WHAT TO DO -> The following data is to be repeated exactly, its pictures excluded.

Records drawn from a dataset
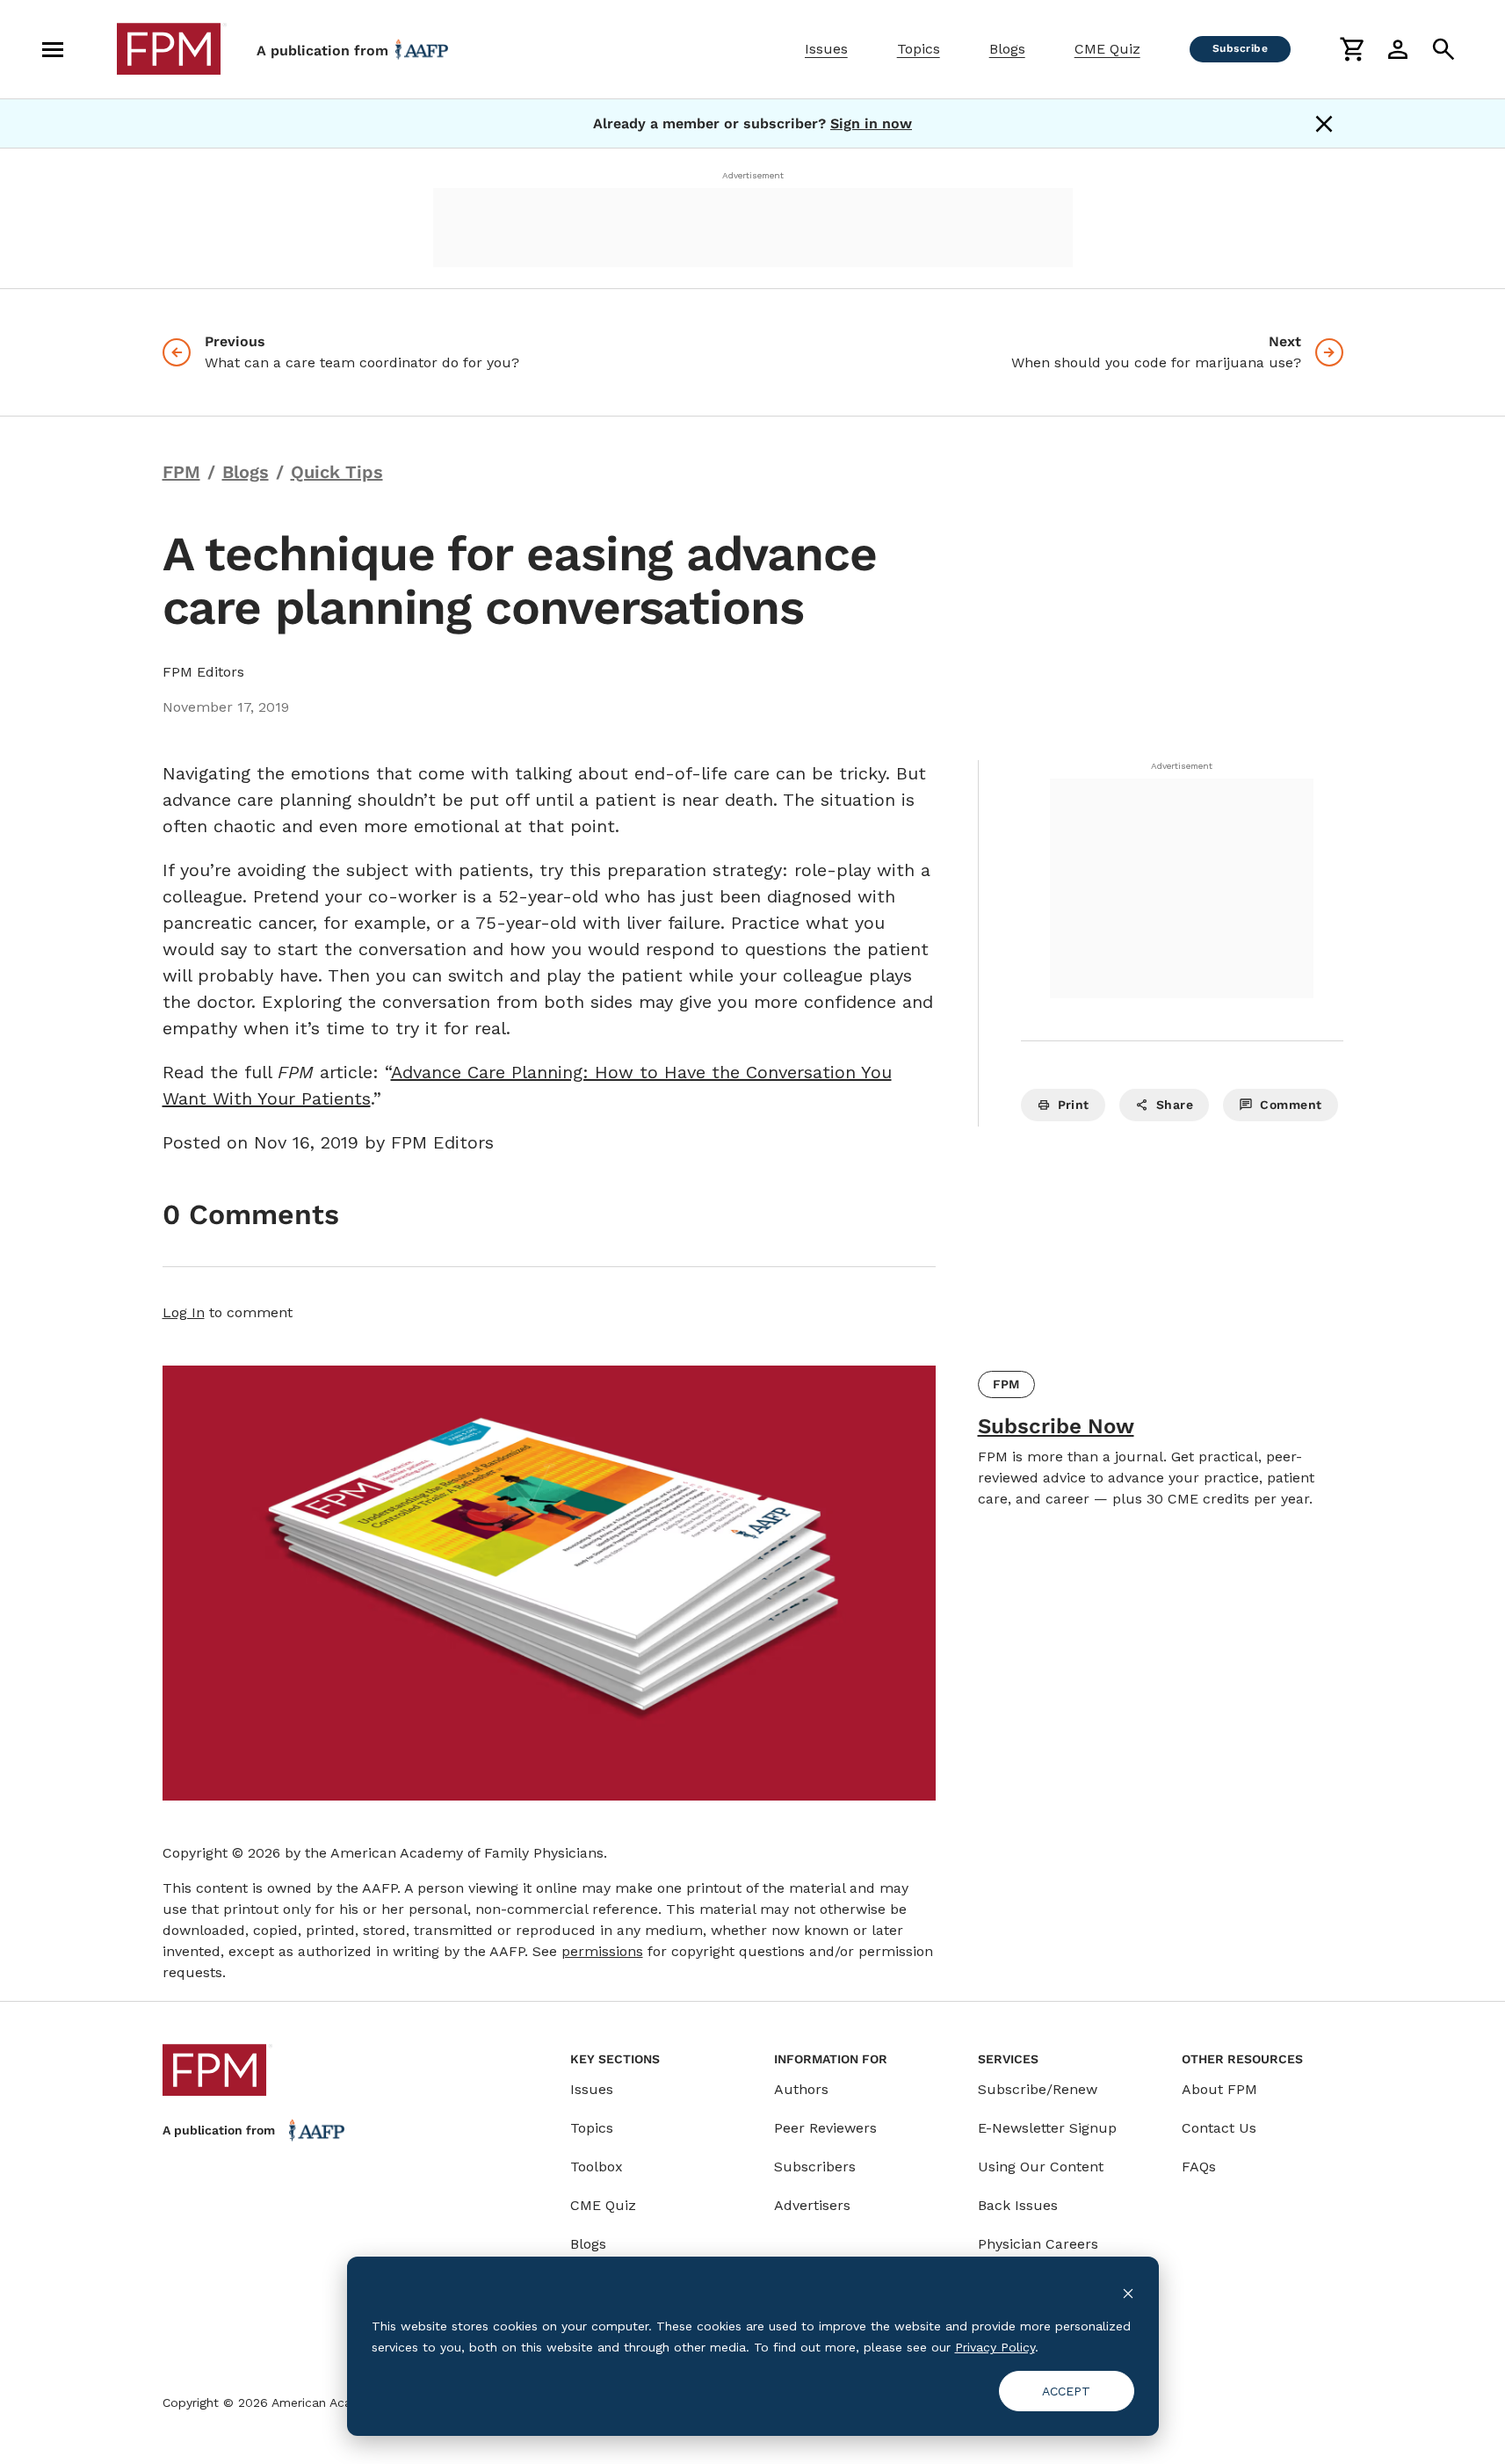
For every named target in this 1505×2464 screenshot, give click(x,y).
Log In (184, 1312)
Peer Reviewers (825, 2128)
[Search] (1443, 49)
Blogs (1007, 48)
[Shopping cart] (1352, 49)
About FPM (1219, 2089)
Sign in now (871, 123)
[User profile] (1397, 49)
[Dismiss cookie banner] (1128, 2292)
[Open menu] (52, 49)
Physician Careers (1038, 2244)
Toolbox (596, 2166)
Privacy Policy (995, 2347)
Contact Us (1219, 2128)
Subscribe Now (1056, 1426)
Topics (918, 48)
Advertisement (753, 175)
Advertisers (812, 2205)
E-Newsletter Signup (1047, 2128)
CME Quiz (1107, 48)
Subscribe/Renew (1037, 2089)
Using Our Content (1040, 2166)
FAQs (1199, 2166)
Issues (826, 48)
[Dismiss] (1324, 124)
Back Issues (1018, 2205)
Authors (801, 2089)
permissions (602, 1951)
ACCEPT (1066, 2391)
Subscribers (815, 2166)
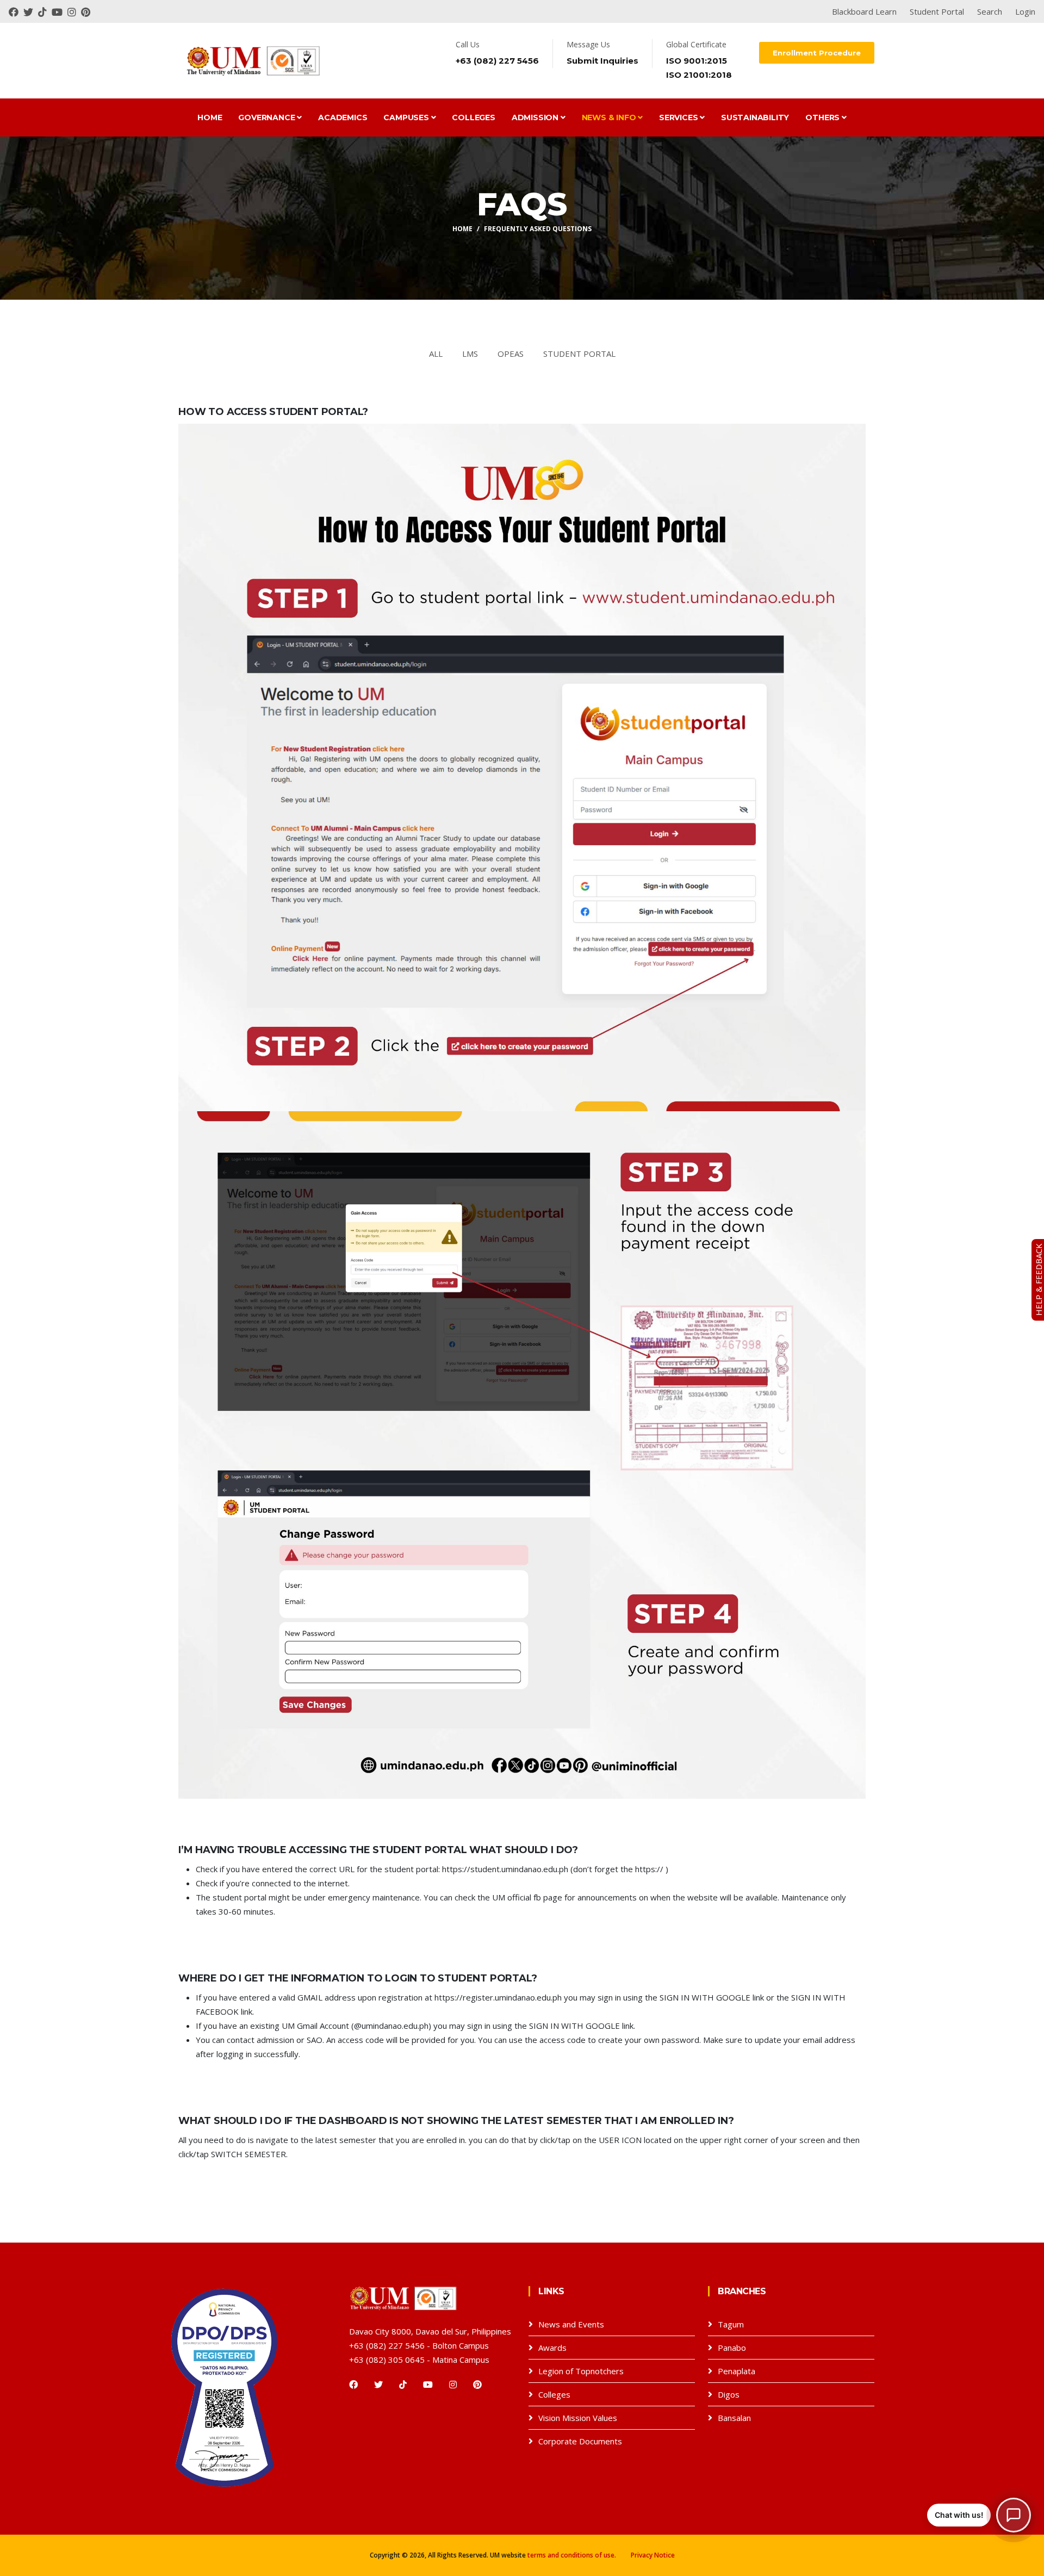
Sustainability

TASK ANSWER ->
For every named target in this 1505×2464 screenshot, give click(x,y).
Log In (184, 1312)
Peer Reviewers (825, 2128)
[Search] (1443, 49)
Blogs (1007, 48)
[Shopping cart] (1352, 49)
About FPM (1219, 2089)
Sign in now (871, 123)
[User profile] (1397, 49)
[Dismiss cookie banner] (1128, 2292)
[Open menu] (52, 49)
Physician Careers (1038, 2244)
Toolbox (596, 2166)
Privacy Policy (995, 2347)
Contact Us (1219, 2128)
Subscribe Now (1056, 1426)
Topics (918, 48)
Advertisement (753, 175)
Advertisers (812, 2205)
E-Newsletter Signup (1047, 2128)
CME Quiz (1107, 48)
Subscribe/Renew (1037, 2089)
Using Our Content (1040, 2166)
FAQs (1199, 2166)
Issues (826, 48)
[Dismiss] (1324, 124)
Back Issues (1018, 2205)
Authors (801, 2089)
permissions (602, 1951)
ACCEPT (1066, 2391)
Subscribers (815, 2166)
Sustainability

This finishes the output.